Required action: Report how many lines below include "Given", giving the figure alone.

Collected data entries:
┄┄┄┄┄┄┄┄┄┄

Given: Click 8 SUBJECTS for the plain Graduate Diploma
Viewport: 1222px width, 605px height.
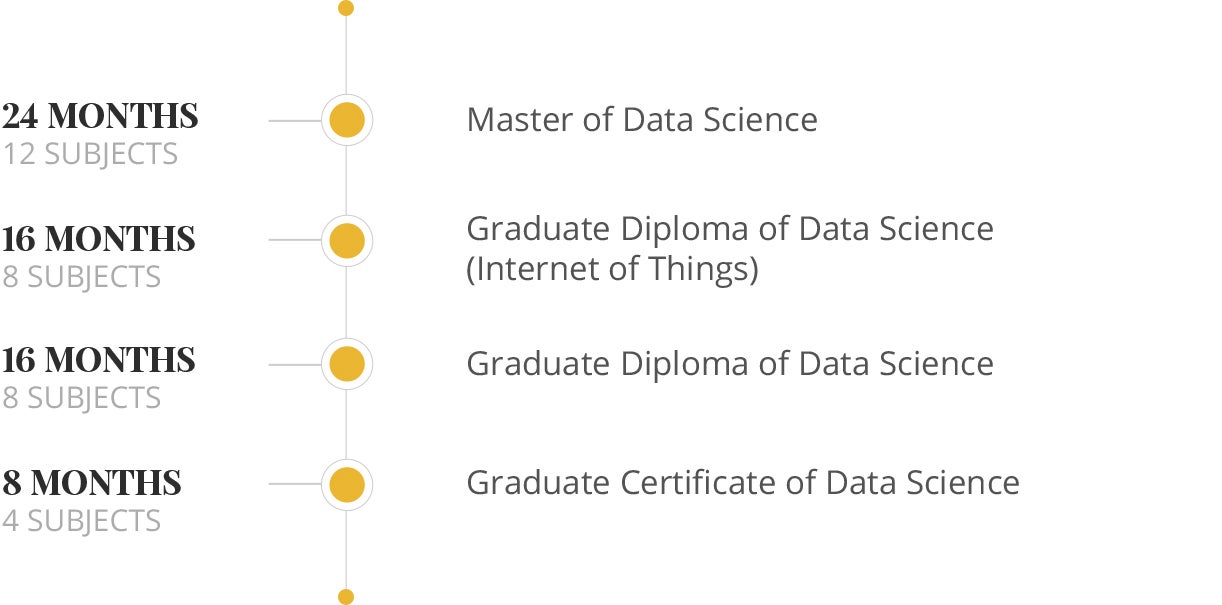Looking at the screenshot, I should 81,398.
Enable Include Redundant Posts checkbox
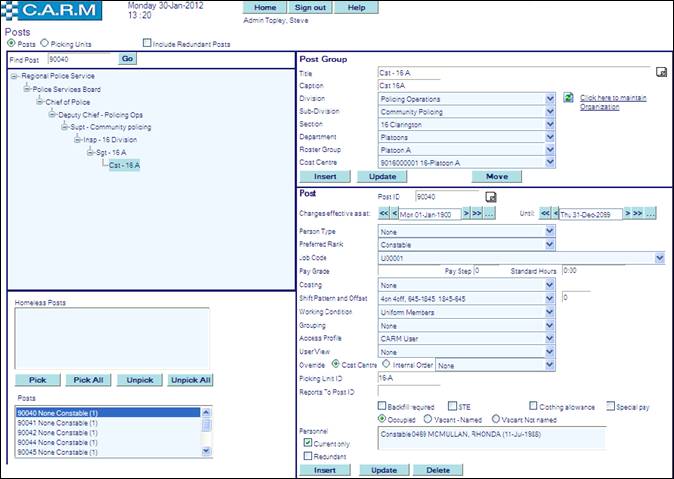Viewport: 674px width, 479px height. 147,44
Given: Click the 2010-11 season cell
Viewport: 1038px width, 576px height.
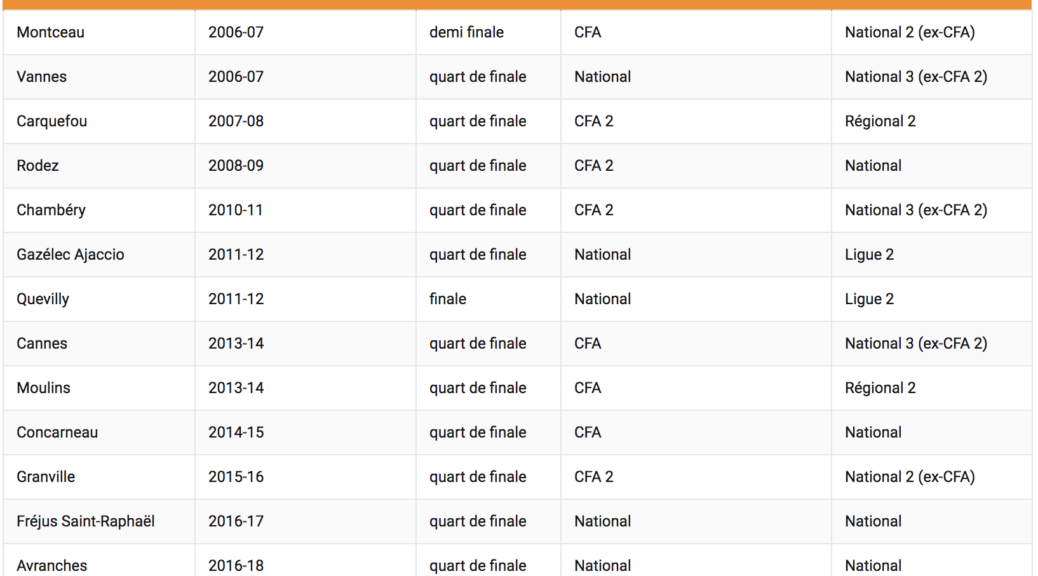Looking at the screenshot, I should [x=236, y=211].
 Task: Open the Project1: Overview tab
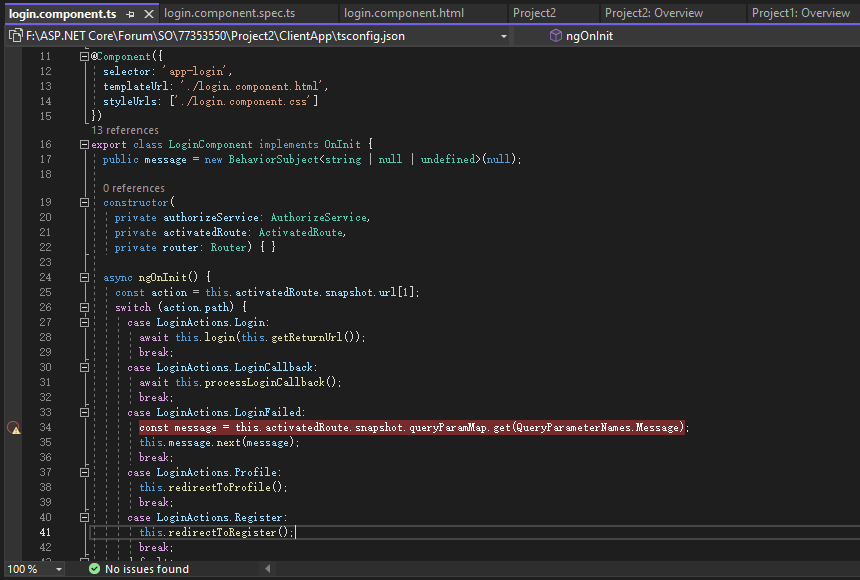tap(800, 14)
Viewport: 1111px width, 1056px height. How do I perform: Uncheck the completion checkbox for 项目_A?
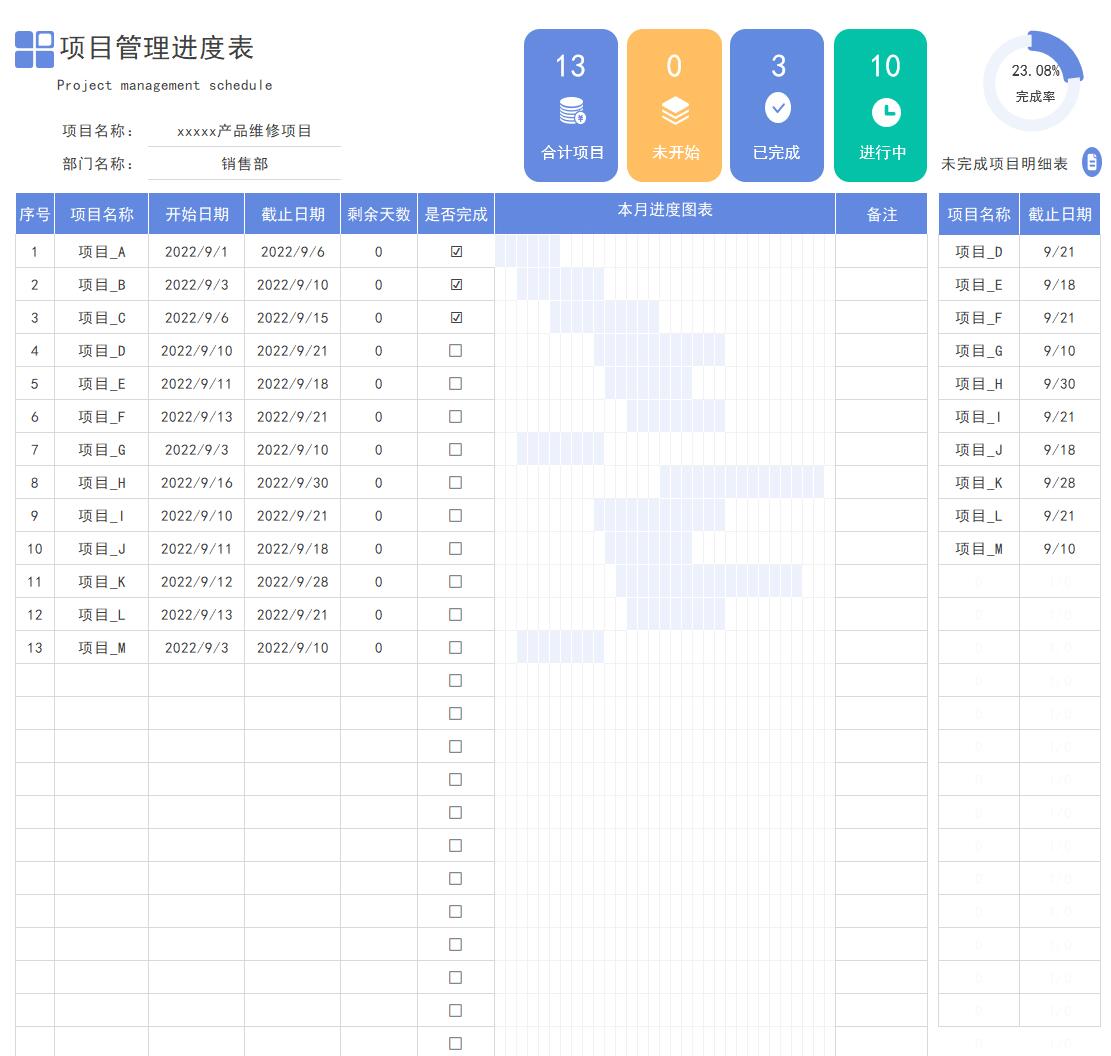(456, 252)
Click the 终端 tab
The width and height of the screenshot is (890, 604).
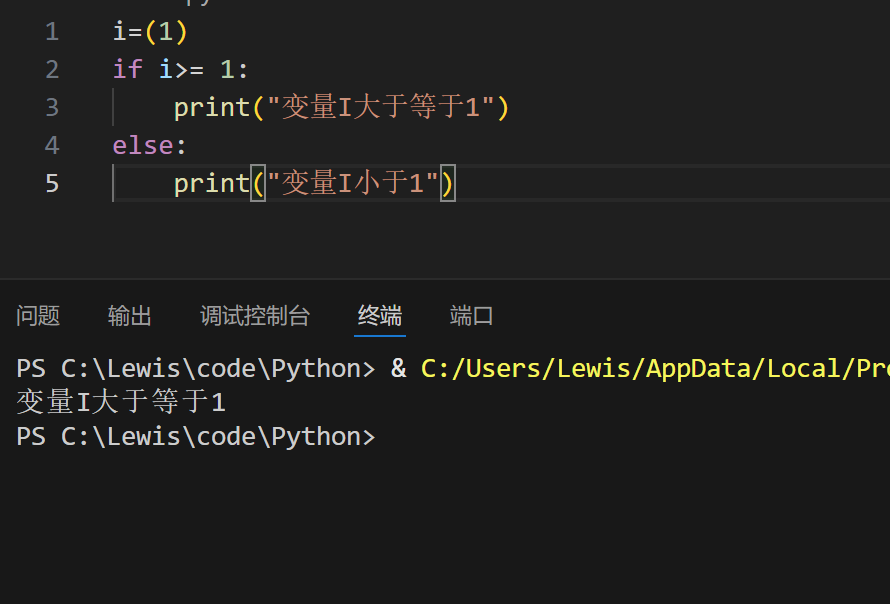pos(380,316)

┄┄┄┄┄┄┄┄┄┄

Solved exercise: 2